Copy the data exactly from the line that contains "You are a GUI" through the line that contains "Task: Open the サイズ指定 dropdown", keeping both end lines and leaving out everything else.

RECORDS SUPPLIED -
========================
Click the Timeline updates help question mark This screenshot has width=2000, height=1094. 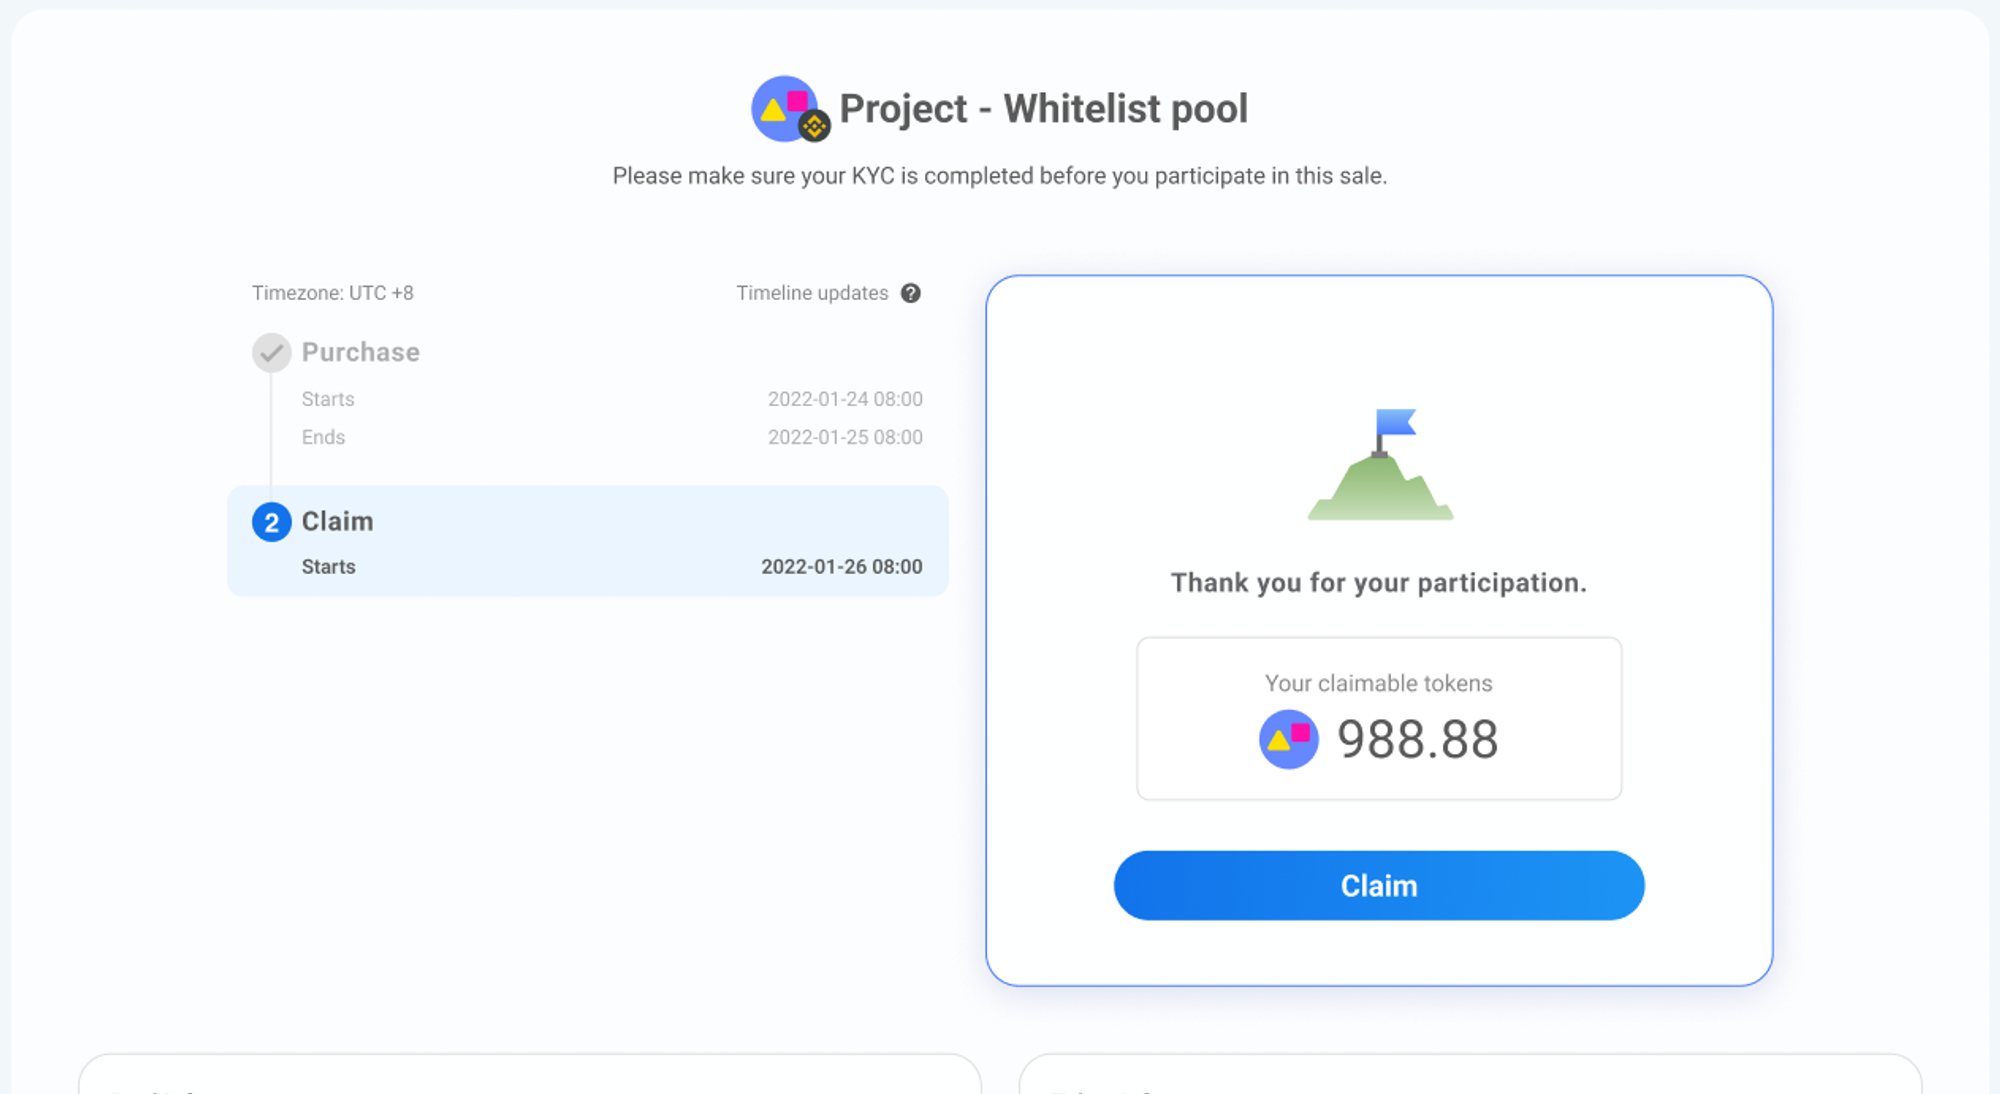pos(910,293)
========================
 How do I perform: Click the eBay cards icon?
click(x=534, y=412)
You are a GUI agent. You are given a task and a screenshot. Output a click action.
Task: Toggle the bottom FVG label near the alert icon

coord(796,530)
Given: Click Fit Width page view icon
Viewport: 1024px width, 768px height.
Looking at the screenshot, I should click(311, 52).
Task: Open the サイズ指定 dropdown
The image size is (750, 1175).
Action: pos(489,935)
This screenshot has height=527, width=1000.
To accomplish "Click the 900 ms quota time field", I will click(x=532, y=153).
========================
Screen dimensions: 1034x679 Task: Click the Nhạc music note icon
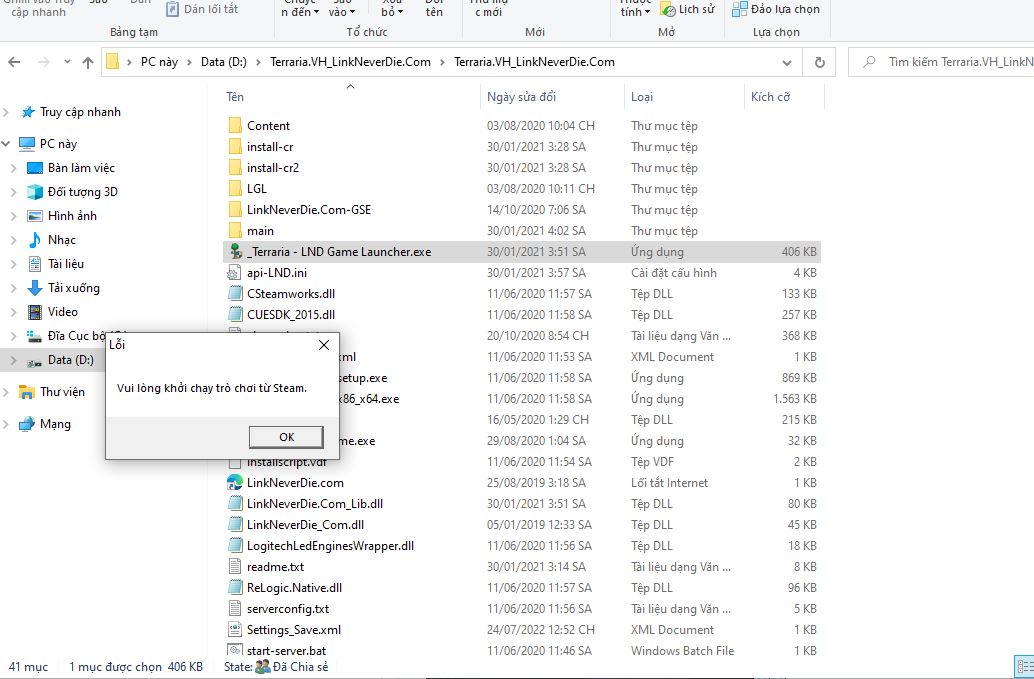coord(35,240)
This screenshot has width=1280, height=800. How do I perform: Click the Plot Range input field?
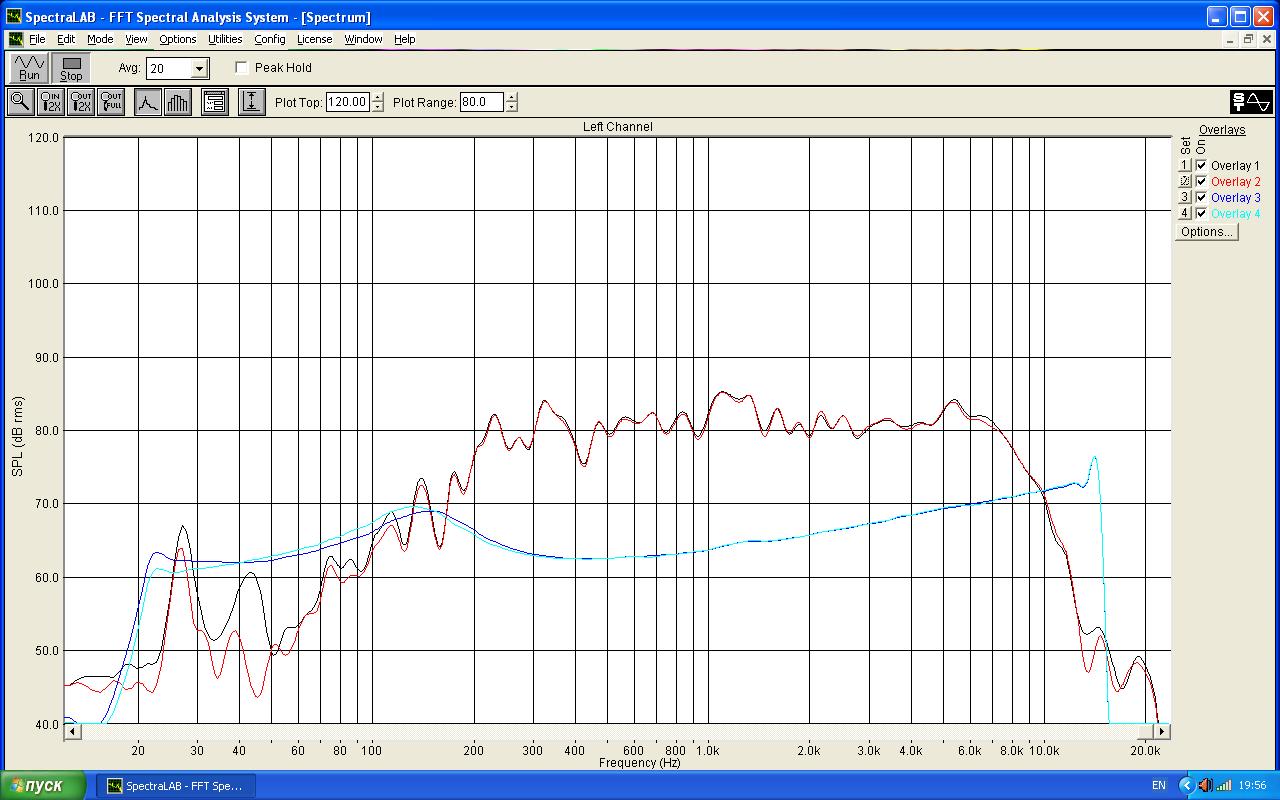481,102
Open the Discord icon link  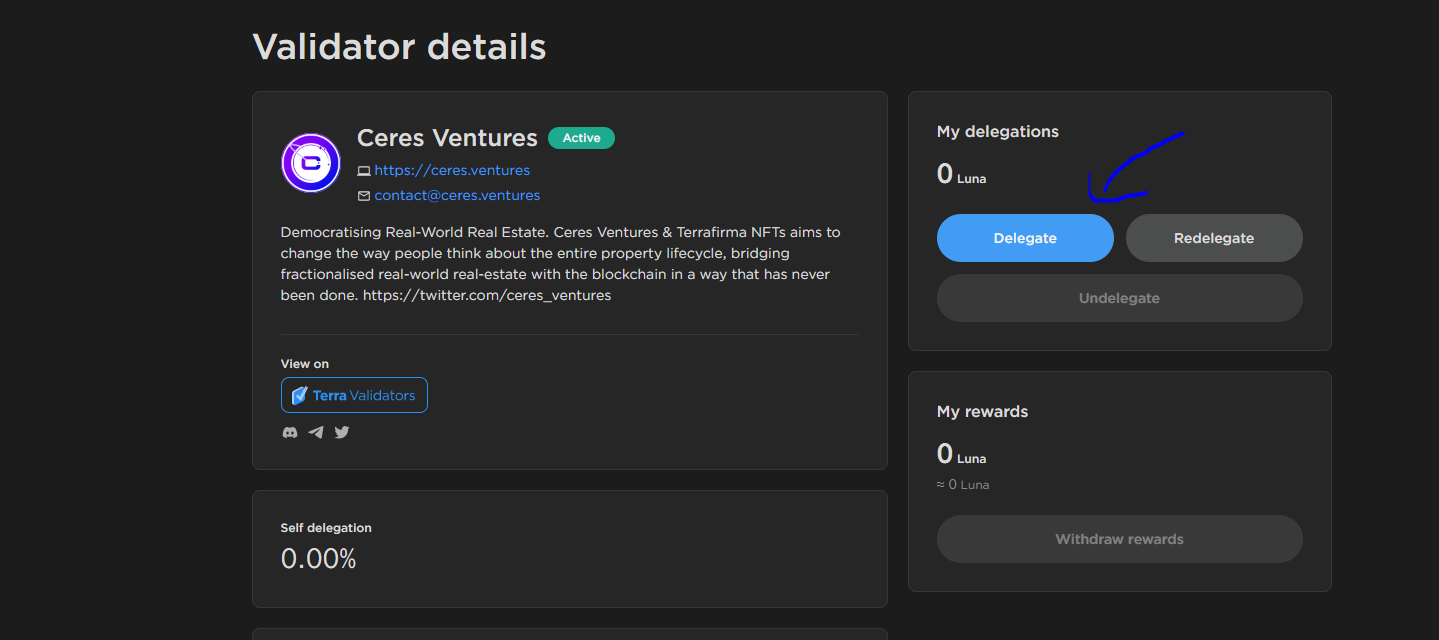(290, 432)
========================
ANSWER BOX -
You are a GUI agent. You are given a task and a screenshot. Output a click action.
Task: Toggle the bottom FVG label near the alert icon

coord(796,530)
Given: Click Fit Width page view icon
Viewport: 1024px width, 768px height.
Looking at the screenshot, I should click(311, 52).
Task: Open the サイズ指定 dropdown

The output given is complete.